Great quote! That sentiment works perfectly for every situation in parenting, well almost all situations.
When kids are sick, or something is wrong, we all worry. But even then, maybe especially then, your kids need your strength, not your worry.
When you’re coming from a place of strength you’re able to feel your intuition, your love, your empathy. You’re more capable of finding solutions that fit the moment.
When you come from a place of worry, you’re so uncomfortable that you become short tempered, ready to pounce at a moments notice. The worry rules you, and causes you to try and release it as quickly as possible. The worry makes you hyper-aware and laser focused. Anything that disturbs your hyper-focus on worrying unconsciously becomes fuel so you can react and release the fear as soon as possible.
How does this affect daily life with kids?
Every day development causes new experiences for a child. Every day produces something new they may react to, or some new challenge they need in order to learn. Development can also make kids emotionally overwhelmed.
When kids misbehave or are emotionally overwhelmed they don’t need you to be angry, yell, or argue, they need your strength. They don’t need your worry either.
“They need you to be strong until they can find, and rely,
on their own strength to control themselves.” Sharon Silver
So how do you shift from worry to strength?
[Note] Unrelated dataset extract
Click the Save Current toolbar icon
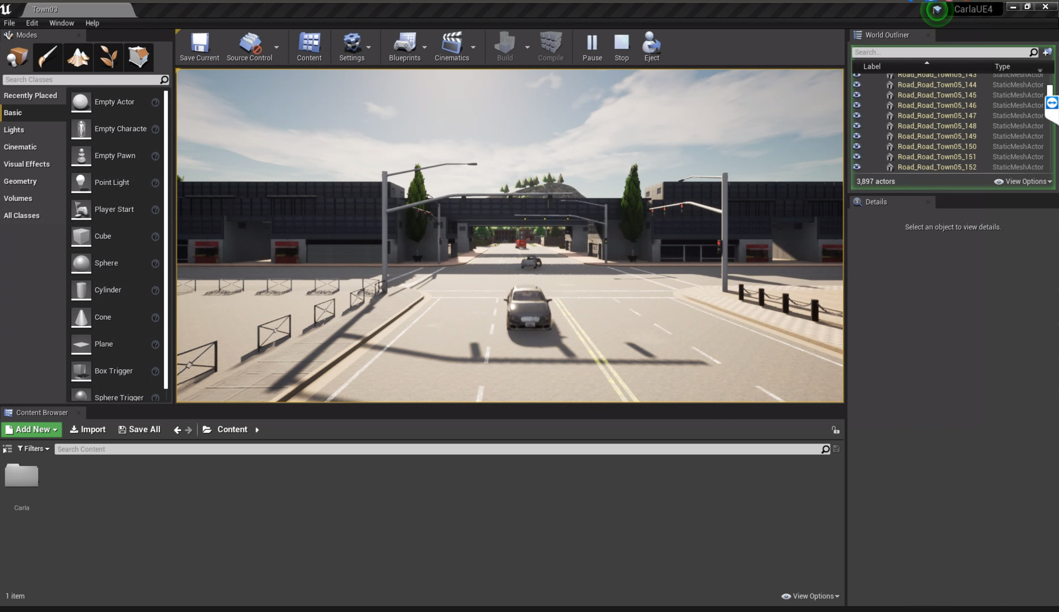This screenshot has height=612, width=1059. (x=199, y=46)
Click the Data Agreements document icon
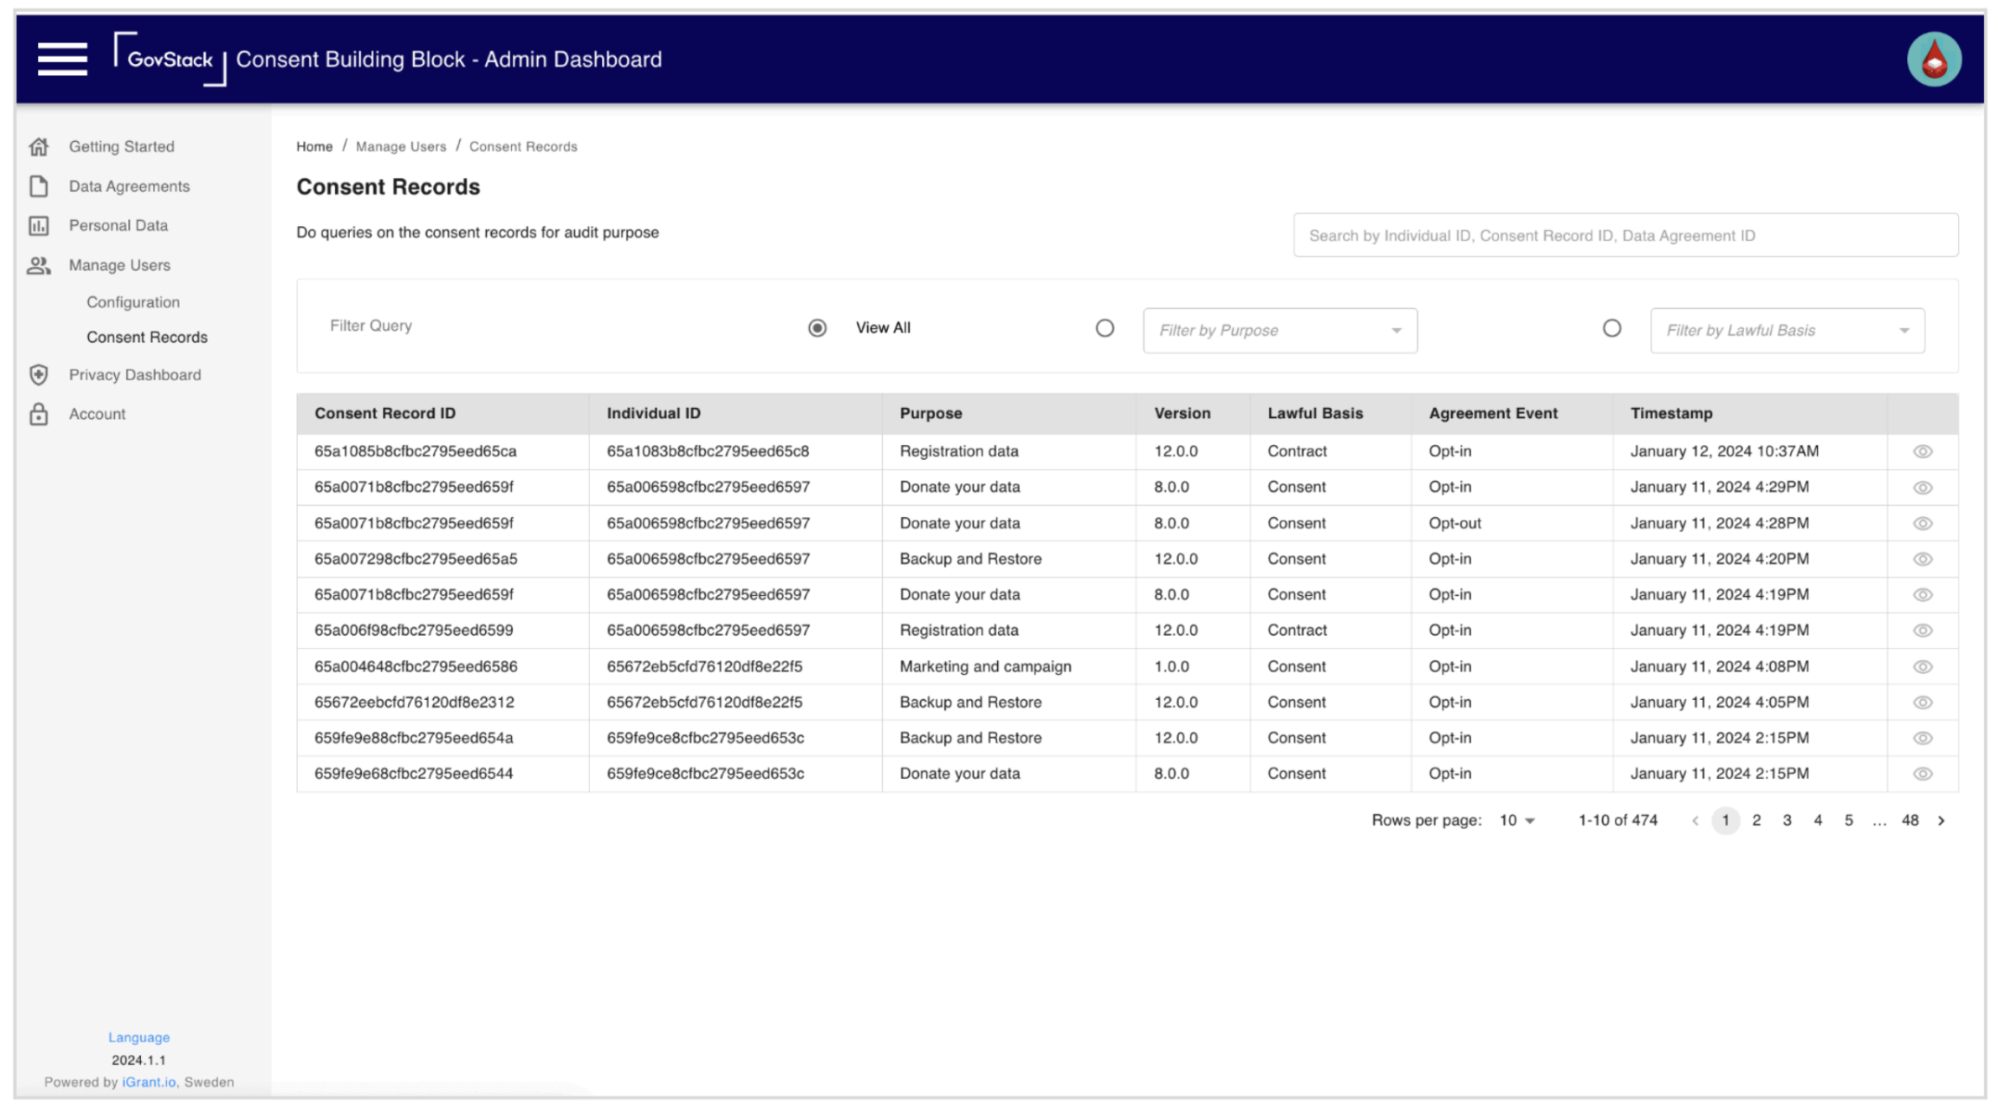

Become aware of what’s real, not what your worry has dreamed up. Worry is like an alien living inside of you, it only focuses on the horrible possibilities. The only way to manage it is to focus on reality, hope and truth. I know it sounds like Pollyanna thinking, but it’s actually not.
Speaking your truth always stops worry. And believe it or not, you can, and should, speak your truth with your kids, age appropriately of course.
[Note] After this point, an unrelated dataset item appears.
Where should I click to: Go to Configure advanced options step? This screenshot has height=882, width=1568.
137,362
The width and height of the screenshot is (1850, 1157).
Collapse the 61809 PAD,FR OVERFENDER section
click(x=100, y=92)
Recently several moms talked about being determined to teach their kids about rules, manners, and lying. All worthy things parents have to address. However, what I noticed was that each mom said, “I am worried my kids will grow up and be rude, or grow up and become liars, so I have to stop them now.” The worry was the motivator, not the need to teach their child something.
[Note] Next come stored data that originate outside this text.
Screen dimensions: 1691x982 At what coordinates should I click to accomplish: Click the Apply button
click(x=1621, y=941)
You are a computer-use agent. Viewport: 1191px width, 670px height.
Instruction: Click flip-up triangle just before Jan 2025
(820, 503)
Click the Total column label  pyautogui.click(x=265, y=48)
Parents need to separate fear from the need to teach their child something. Your kids need you to believe that they can change, and that requires your strength, not your worry.
“Kids need you to be stronger than they are.
They need you to exude the confidence that they can change.” Sharon Silver
When you’re worried that your child’s current behavior will end up being the way they’ll be acting from now on, it feels like another layer of stress has been strapped on to your life, and that can easily trigger reactions.
When you come from a place of strength you understand that your kids are in the process of learning. You intuitively know that there is plenty of time to achieve the type of behavior you ultimately want for them. And that helps to stop reacting and yelling.
Misbehavior shows up so kids can learn from it. That’s why they call it childhood, not adulthood. Early childhood is the time in life when self-centered and shortsighted behavior arises. Your kids aren’t fully finished learning, not at all. They need time to learn layer by layer, repetition after repetition, whether we like it or not.
When you shift from worrying to strength you are helping to produce confidence and emotional intelligence inside your child. They trust that you have their back when they can’t control themselves. They trust in themselves because you’ve allowed them the time they need to find their emotional center, and their own strength to learn how to control themselves.